Cost of Electrifying BC's North Up $222 Million in Two Years
Call it the power line that won't stop growing. The estimated cost of BC Hydro's Northwest Transmission Line (NTL), which will extend the North American power grid into the mineral-rich northwest corner of the province, has jumped by more than 55 per cent in just two years, from $395 million to $617 million.
A month after this latest estimate appeared in the February 2013 budget, B.C. announced construction will begin this year to extend the same line even deeper north -- to the doorstep of the Red Chris mine (see map below in story), which is expected to be the NTL's first customer. The early cost estimate for this 93-kilometre extension is $130 million.
In true wild west fashion, grid power is coming to the northwest by 2014: across an area roughly the size of Oregon, there are at least 50 proposed industrial projects: about 20 proposed mines, 10 liquified natural gas (LNG) plants, multiple natural gas and oil pipelines, an oil refinery and more than a dozen hydro plants. Yet the future of this hinterland remains clouded, because it is impossible to know which of these projects are real and which will die on paper.

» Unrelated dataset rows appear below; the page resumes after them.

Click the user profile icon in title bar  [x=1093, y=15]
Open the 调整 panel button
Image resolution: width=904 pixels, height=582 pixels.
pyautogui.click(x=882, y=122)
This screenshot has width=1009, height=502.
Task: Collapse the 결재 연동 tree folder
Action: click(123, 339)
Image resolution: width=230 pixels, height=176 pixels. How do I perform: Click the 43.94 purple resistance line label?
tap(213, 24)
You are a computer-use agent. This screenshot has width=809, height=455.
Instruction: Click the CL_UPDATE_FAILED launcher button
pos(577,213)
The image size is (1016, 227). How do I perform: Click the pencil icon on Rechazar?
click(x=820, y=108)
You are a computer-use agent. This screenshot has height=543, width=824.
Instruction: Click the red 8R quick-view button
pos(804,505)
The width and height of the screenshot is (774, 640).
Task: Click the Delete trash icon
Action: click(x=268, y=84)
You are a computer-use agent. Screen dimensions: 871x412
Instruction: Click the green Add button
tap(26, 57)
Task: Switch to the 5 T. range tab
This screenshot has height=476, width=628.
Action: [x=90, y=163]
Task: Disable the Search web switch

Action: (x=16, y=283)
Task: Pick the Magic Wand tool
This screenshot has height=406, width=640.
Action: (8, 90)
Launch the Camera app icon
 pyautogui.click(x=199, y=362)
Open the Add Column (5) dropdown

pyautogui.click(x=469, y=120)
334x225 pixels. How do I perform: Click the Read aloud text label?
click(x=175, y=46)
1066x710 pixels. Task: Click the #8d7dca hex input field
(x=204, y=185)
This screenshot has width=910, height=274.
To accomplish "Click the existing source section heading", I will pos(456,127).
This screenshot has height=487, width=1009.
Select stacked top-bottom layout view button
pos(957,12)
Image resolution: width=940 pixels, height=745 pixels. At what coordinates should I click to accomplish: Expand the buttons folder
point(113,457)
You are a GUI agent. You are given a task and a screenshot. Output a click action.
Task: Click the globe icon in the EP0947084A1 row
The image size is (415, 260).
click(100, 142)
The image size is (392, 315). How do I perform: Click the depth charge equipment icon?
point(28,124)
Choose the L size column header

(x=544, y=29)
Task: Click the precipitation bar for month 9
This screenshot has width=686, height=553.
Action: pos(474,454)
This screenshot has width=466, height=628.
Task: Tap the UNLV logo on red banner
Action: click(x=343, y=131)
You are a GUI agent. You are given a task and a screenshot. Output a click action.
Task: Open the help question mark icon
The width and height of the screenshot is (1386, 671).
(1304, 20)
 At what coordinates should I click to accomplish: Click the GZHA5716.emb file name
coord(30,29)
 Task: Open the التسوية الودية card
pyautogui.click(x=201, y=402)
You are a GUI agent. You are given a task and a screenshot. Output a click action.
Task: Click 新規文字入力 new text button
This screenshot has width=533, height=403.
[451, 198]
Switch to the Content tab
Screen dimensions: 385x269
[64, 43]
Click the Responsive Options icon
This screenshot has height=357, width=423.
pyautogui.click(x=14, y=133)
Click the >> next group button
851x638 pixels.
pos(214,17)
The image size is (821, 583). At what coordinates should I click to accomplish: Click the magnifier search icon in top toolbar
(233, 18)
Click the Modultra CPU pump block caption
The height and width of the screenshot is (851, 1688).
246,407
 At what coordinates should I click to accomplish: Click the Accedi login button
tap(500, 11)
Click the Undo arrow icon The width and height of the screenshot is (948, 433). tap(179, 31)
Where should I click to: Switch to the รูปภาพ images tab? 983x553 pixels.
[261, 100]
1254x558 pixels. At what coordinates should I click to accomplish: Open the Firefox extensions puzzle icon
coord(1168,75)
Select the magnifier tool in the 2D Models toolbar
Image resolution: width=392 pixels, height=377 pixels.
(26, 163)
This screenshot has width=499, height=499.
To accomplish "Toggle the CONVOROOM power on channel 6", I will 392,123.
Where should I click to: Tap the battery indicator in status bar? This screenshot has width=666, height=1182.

What is certain is that the costs are escalating, and will continue to grow as the province pushes the grid ever deeper north, potentially eroding the public benefit of new jobs and tax revenues from future development. That and no matter what the power line ends up costing, it's already too late to pull the plug.
"The problem with something like the NTL is that so much of the $617-million cost is already sunk, you couldn't recover that by shutting it down," says natural resource economist and SFU public policy professor Marvin Shaffer. "And if enough mines come, we will have to develop new sources of [energy] supply, and that's going to be very expensive."